La quatrième partie s’ouvre justement, mais peut-être trop tardivement, sur l’idée de « pédagogie du sensible » (p. 132). Pour en esquisser les contours, les co-auteurs s’appuient sur l’histoire de l’école, les témoignages recueillis et des entretiens, ni participation observante ni description ethnographique pour cet enjeu qui est « l’exploration de cette dimension invisible des apprentissages » et dépasser le discours construit des artistes et élèves-artistes formés à répondre aux attentes des co-auteurs comme enquêteurs ou des journalistes (pp. 134-135). Enfin, si les co-auteurs reconnaissent les apports qu’auraient pu fournir les neurosciences à propos de la sensorialité – ils ne parlent pas de neuroesthétique – et retiennent les travaux de Bernard Andrieu au CNAC14 ; en revanche, ils semblent ignorer les travaux entre sciences de la vie et arts du spectacle vivant menés en France, comme à l’international, depuis le début des années quatre-vingt, inaugurés pour la France lors du Colloque international « Théâtre et science de la vie / Performing Arts and Life Sciences » qui tenait ses assises en 1984 à la Maison des Cultures du Monde sous l’égide du Ministère de la culture et de l’Alliance française.

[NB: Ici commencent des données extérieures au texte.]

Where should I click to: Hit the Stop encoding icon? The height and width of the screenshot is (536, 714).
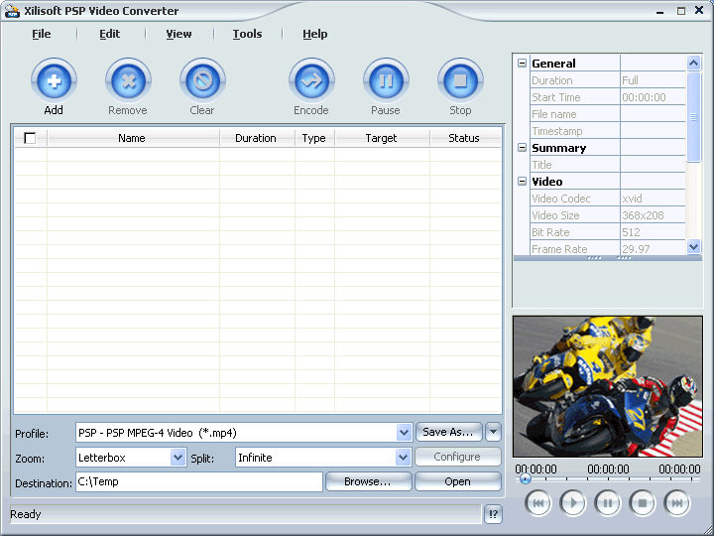(x=460, y=81)
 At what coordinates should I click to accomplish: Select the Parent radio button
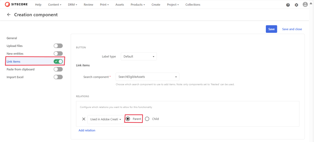tap(128, 119)
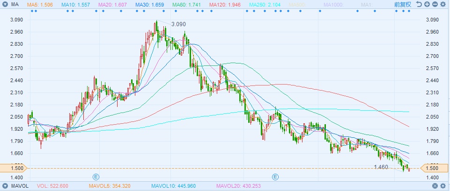This screenshot has width=450, height=191.
Task: Click the undo/reset arrow icon in MA toolbar
Action: [x=419, y=4]
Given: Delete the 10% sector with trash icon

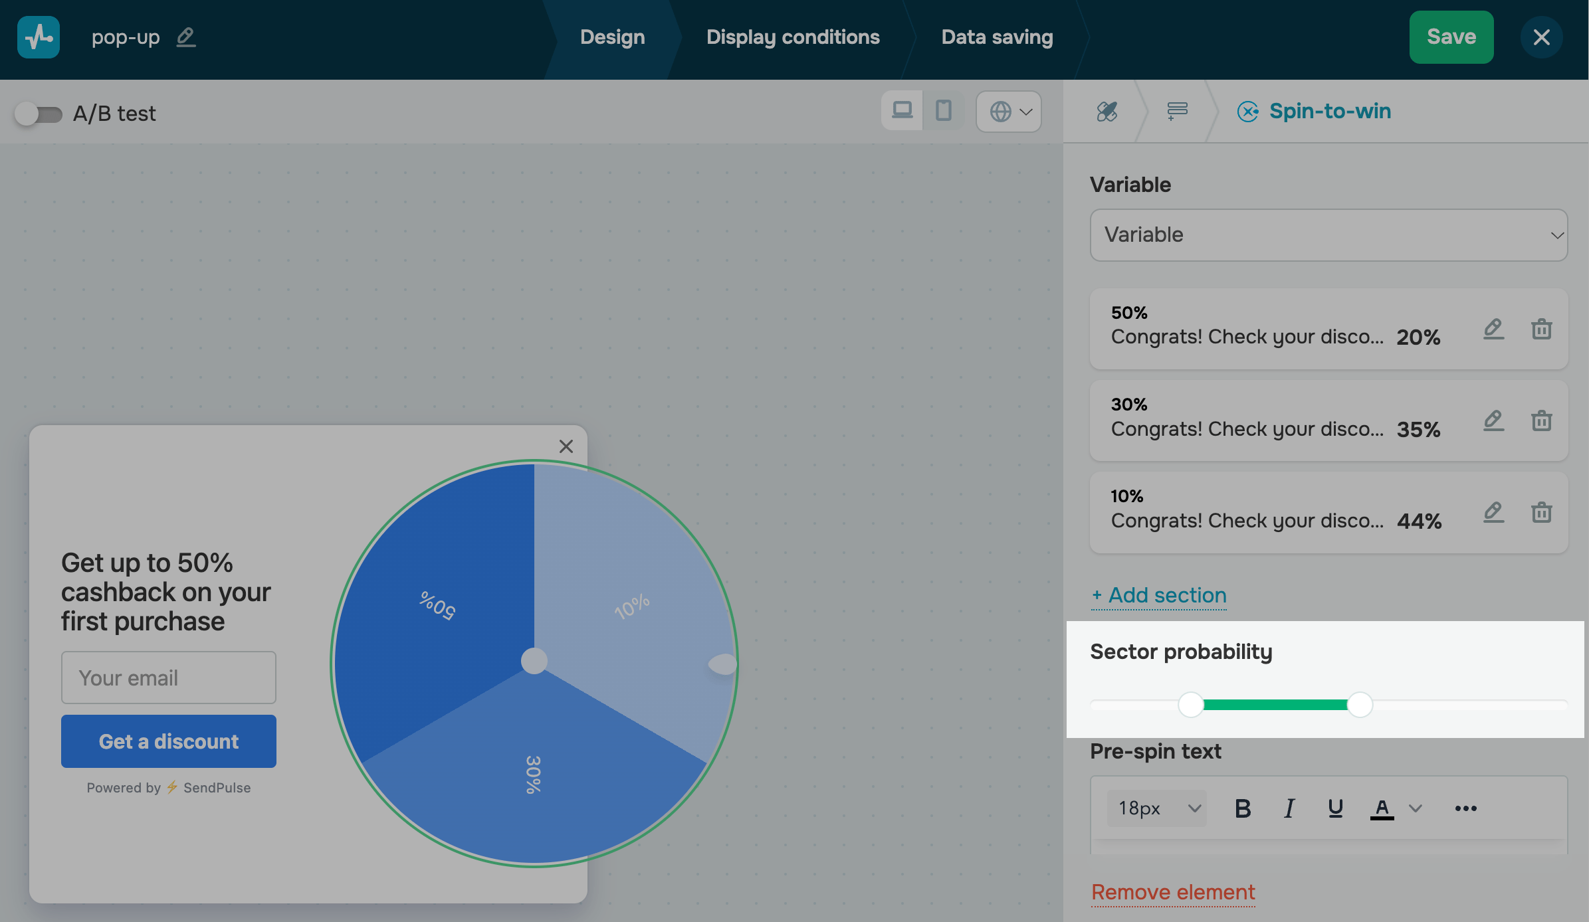Looking at the screenshot, I should (1541, 512).
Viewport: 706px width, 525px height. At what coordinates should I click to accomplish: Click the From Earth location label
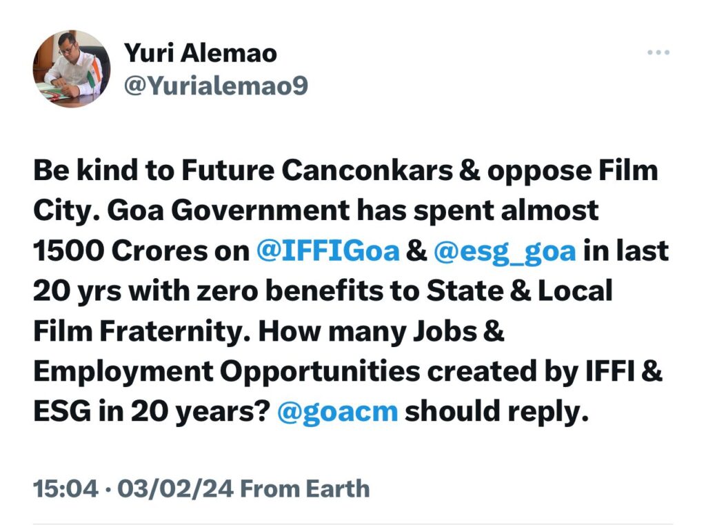pyautogui.click(x=305, y=489)
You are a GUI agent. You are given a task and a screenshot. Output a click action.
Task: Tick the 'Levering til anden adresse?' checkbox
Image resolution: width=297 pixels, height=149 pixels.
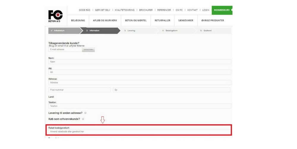coord(86,113)
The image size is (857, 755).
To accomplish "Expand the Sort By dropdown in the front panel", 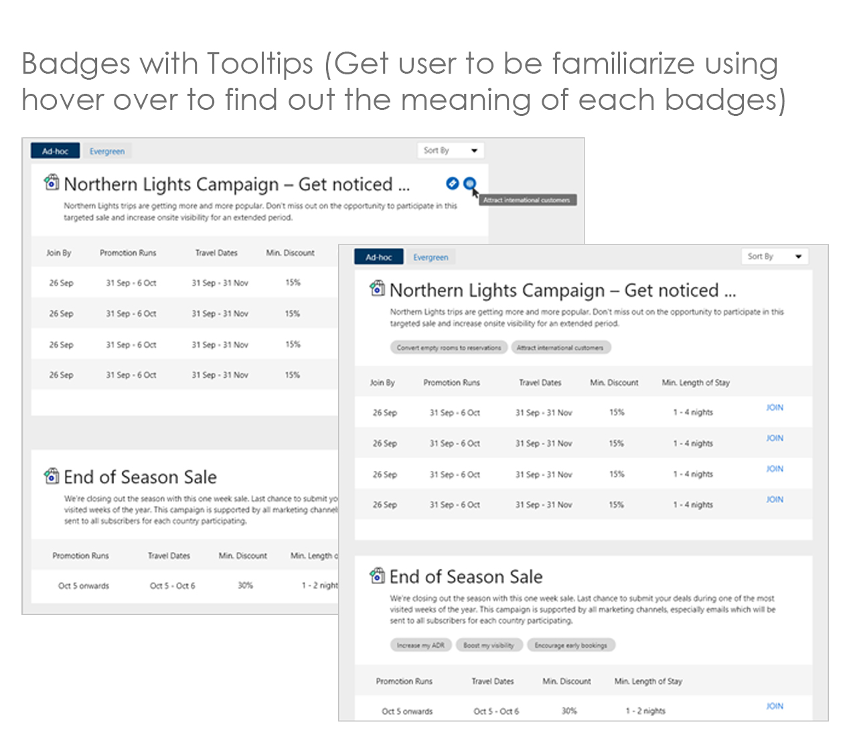I will point(774,257).
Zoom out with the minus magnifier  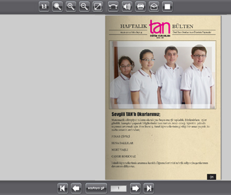[x=84, y=7]
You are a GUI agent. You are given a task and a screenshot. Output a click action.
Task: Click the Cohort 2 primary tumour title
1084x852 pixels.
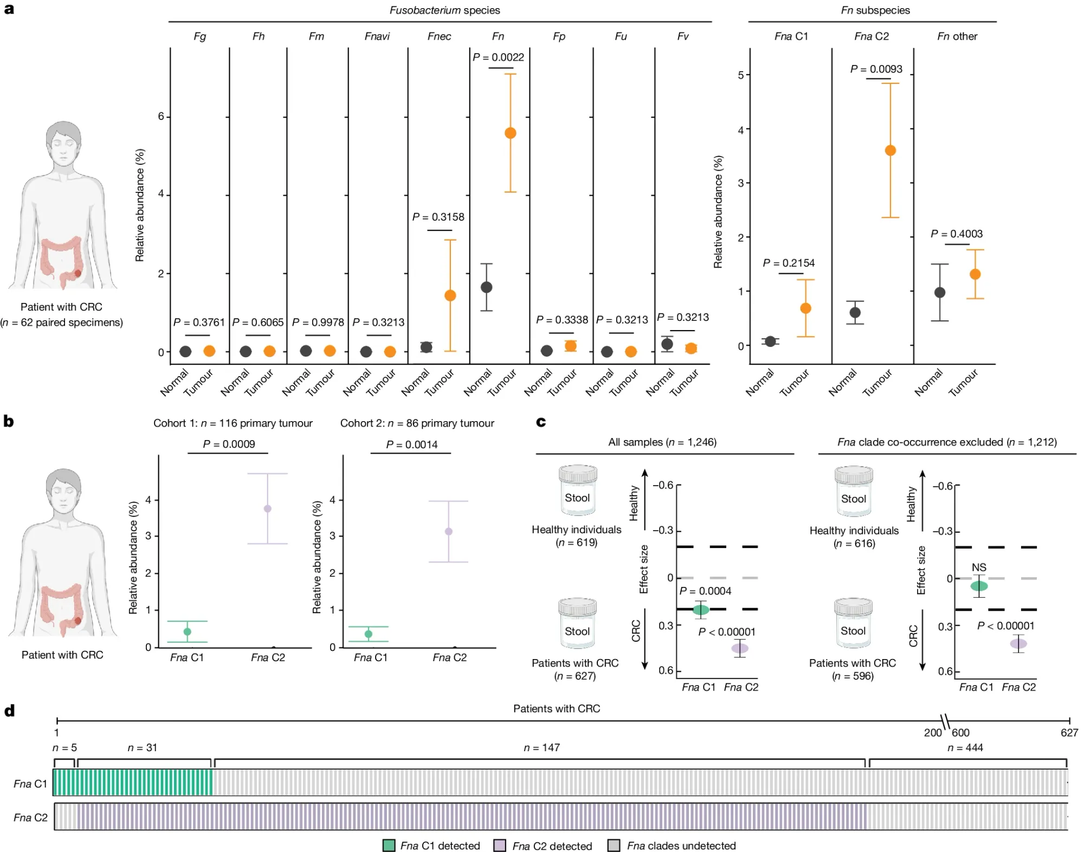[x=417, y=423]
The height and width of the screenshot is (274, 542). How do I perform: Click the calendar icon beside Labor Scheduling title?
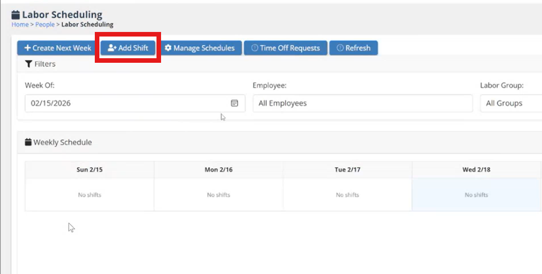coord(15,15)
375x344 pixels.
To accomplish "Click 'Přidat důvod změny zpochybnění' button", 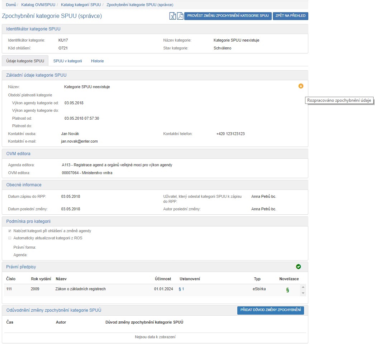I will coord(270,310).
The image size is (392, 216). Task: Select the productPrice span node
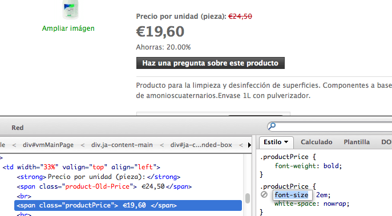(128, 205)
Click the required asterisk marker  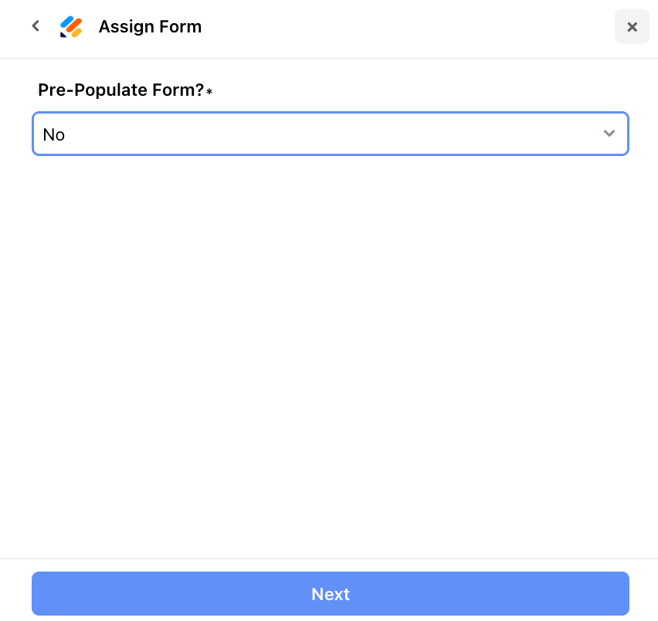click(x=209, y=93)
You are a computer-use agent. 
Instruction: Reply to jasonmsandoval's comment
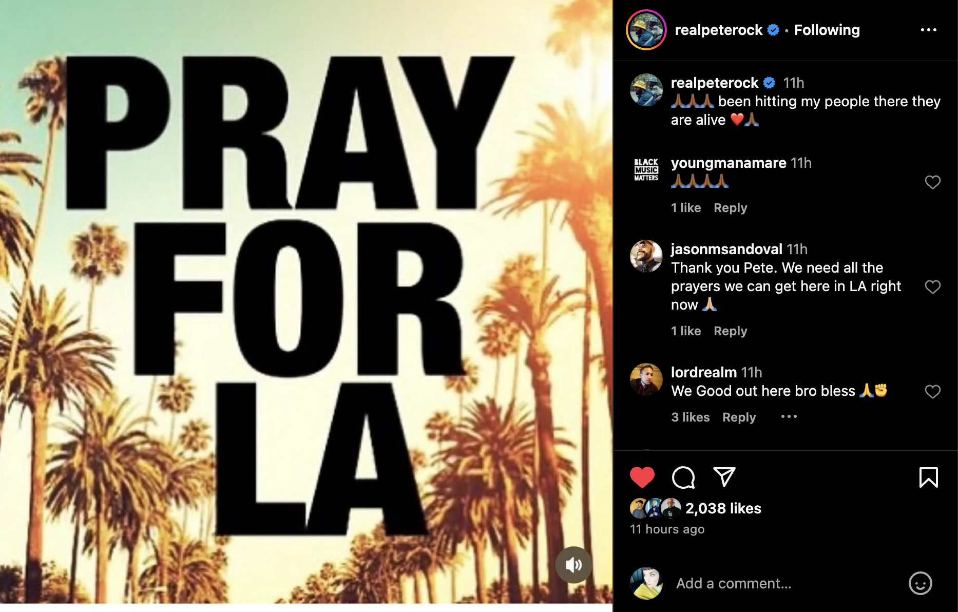pyautogui.click(x=730, y=331)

Si les co-auteurs montrent bien au fil de leur ouvrage les résistances, les stratégies d’adaptation et de transformation de Fratellini (p. 141), les outils épistémologiques et méthodologiques qu’ils mobilisent, issus des STAPS, des sciences de l’éducation et de la sociologie ou de la socio-histoire, ne sont peut-être pas les meilleurs pour rendre compte de ce que serait une « expérience Fratellini » d’où l’on apprendrait de la formation des artistes de cirque.